後期はここまで9勝6敗2分の首位。暑い中、先発投手がよく頑張っています。前期を優勝できたため、後期は試しながら勝つことが目標です。ポジションチェンジやいろんな起用法を試しながら、個人の能力を伸ばし、チーム力を高めていきたいと考えています。
 投手陣では抑えの藤野剛志を先発に回しました。彼は真っすぐに力があり、気迫で抑えるタイプ。前期は抑えを任せましたが、先発でも十分いけるとみていました。現状は気持ちの強さが空回りして力みにつながっている部分も見受けられますが、長いイニングを投げることに慣れて本来のピッチングをみせてほしいものです。

 代わって抑えにしたのが、佐々木勝一です。彼はボール自体はいいものを持っているのですが、気持ちが弱く、それを出し切れていませんでした。「オマエしかいない」と敢えて最後を託すことで一皮むけてほしいと願っています。失敗することがあっても、それをどう生かすかが大事です。抑えでの成長に期待しています。

 夏場を乗り切る上でのキーマンは内藤久文と藤岡雅俊でしょう。内藤は8日の信濃戦で先発し、8回2失点と好投して初勝利をあげました。彼の持ち味は力のあるストレート。決してコントロールはいい方ではありませんが、うまく緩急を使ってバッターを打ち取っていました。

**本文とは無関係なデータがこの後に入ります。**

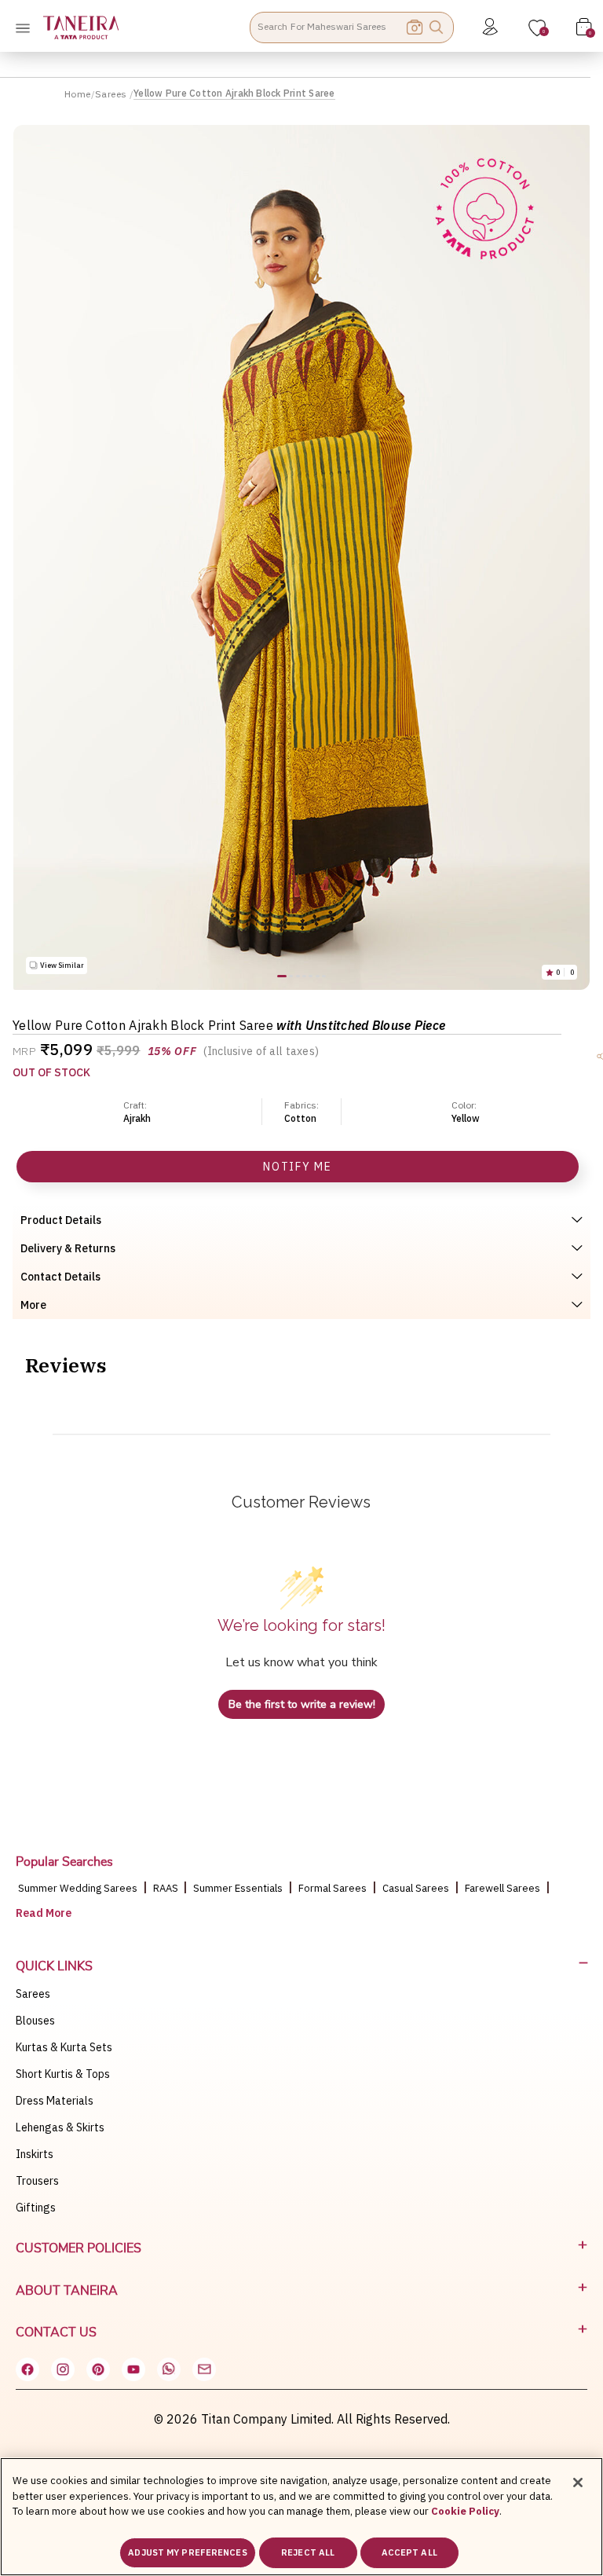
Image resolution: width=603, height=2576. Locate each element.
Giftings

球数も100球を超えて、ひとつの自信になったはずです。これからも先発で使い続けたいと思っています。

 藤岡は先発のみならず、リリーフでもフル回転してもらう予定です。ここまでチームトップタイの7勝(2敗1S)をあげ、防御率は1.97。奪三振はリーグ2位の84個で前期優勝の立役者となりました。さらに上を狙うには、この夏場が勝負です。相手に研究され、暑さで体力が消耗する中、いかにストレートのキレを維持し、ツーシームやフォークボールでゴロを打たせるか。登板を重ねる中でシーズンを通じて結果を残す術を身につけてほしいと感じています。

 打線ではトップバッターの森亮太がいい働きをしています。盗塁はリーグ2位の24個。開幕時点の1番バッターだった新人の木下裕揮からポジションを奪いました。1番は打線を引っ張る上で重要な打順。当初は彼の良さが影を潜めていましたが、シーズンが進むにつれて積極的な走塁が光り始めました。チームに勢いをつける役割として、後期も彼が打線のポイントになるでしょう。

 彼が出塁すれば、外国人のジョニー・セリス、4番・キャッチャーの中溝雄也、打率トップ(.362)の大松陽平とクリーンアップにつながります。ジョニーは石川のネルソン・ペレスが阪神に行ったことも刺激になっているのでしょう。打席での集中力があり、体もキレています。コーチの話では昨年までと比べてノックやランニングに取り組む姿勢もいいそうです。

 彼は選球眼はいいものの、145キロ以上の速球にさしこまれるところが課題です。NPBでは145キロを投げるピッチャーはたくさんいます。BCリーグのピッチャーは打ち返せても、レベルの高い相手にどう対処するか。ここを追求して取り組んでもらいたいと思います。

 前期、信濃とのデッドヒートを制した最大の要因は、チームの総合力でした。個々人の力だけをみれば、信濃の方が上だったでしょう。ずば抜けた存在はいなくても、投手が最少失点でしのぎ、打線がつないで得点を重ねた結果、優勝を勝ち取ることができました。

 もちろん、目指すは前後期制覇です。いろいろとテストをする中で、チーム内の競争を促し、完成度を高めたいと考えています。


吉竹春樹(よしたけ・はるき)>:福井ミラクルエレファンツ監督
1961年1月5日、福岡県生まれ。九州産業高校(現九州産業大付属九州産業高)から、79年ドラフト外で阪神に入団。プロ2年目に投手から野手に転向する。86年オフにトレードで西武に移籍。翌87年にはレフトのレギュラーの座をつかみ、オールスターゲーム初出場を果たす。その後は西武黄金時代を支える外野手のひとりとして活躍。96年限りで引退し、翌年、阪神のコーチに就任した。2011年からは二軍監督を務めた。13年に一軍コーチに復帰すると、14年は一軍野手総合コーチとして日本シリーズ進出に導いた。現役時代の通算成績は1128試合、打率.261、34本塁打、189打点。